- **WHAT YOU SHOULD DO**
Repeat exactly the lines below that lie between the line with "791x703 pixels." and the line with "Task: Select the Newent town label", counting both of those lines as part of the answer.

Stored data:
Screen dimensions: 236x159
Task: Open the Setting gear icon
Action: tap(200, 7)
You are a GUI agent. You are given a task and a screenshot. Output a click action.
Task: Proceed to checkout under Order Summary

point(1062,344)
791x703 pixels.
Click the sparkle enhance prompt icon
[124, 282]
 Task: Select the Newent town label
...
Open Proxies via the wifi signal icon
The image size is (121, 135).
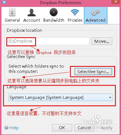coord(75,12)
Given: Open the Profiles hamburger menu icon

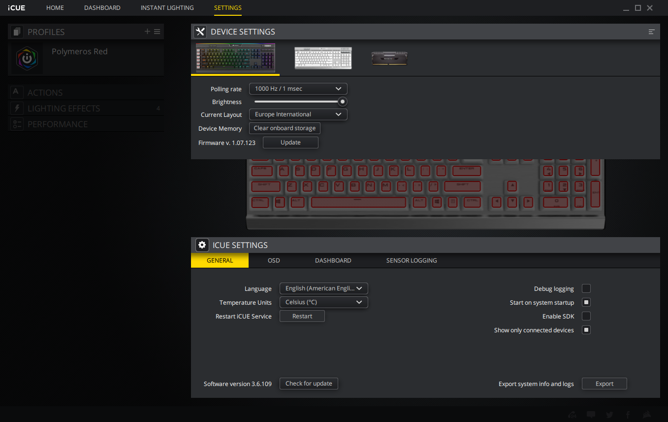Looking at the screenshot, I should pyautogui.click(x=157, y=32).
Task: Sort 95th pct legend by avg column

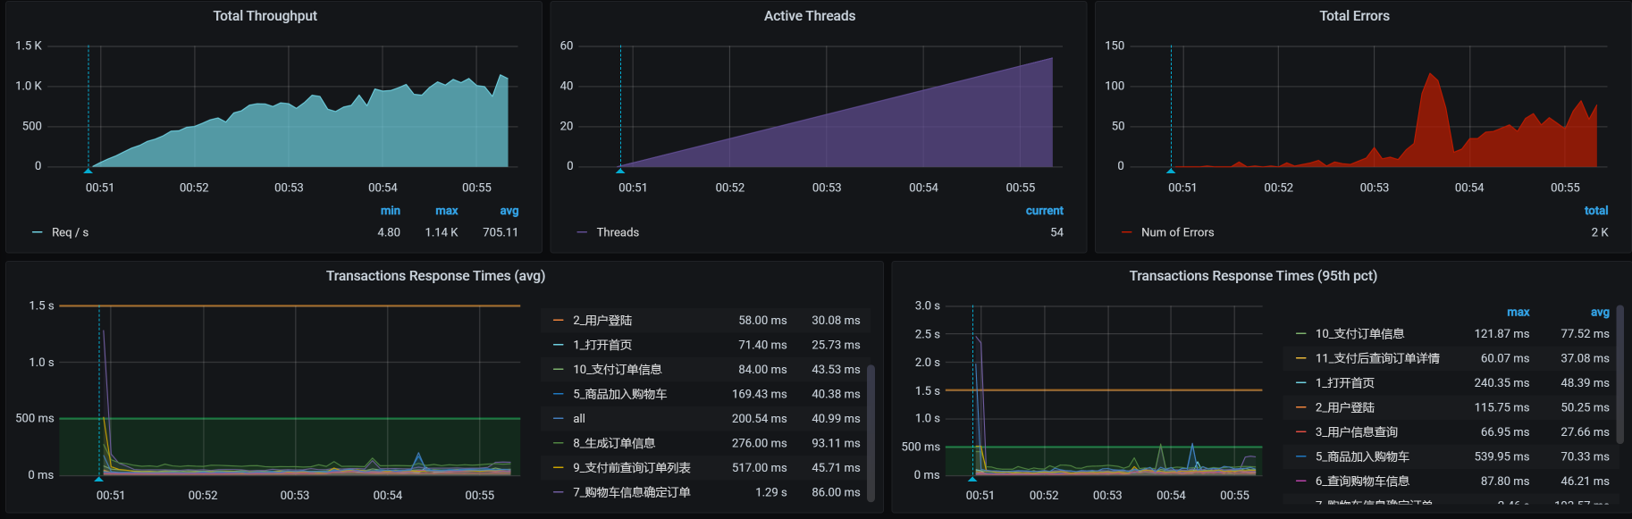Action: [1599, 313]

- **TASK RESULT**
791x703 pixels.
Click the sparkle enhance prompt icon
[124, 282]
 Task: Select the Newent town label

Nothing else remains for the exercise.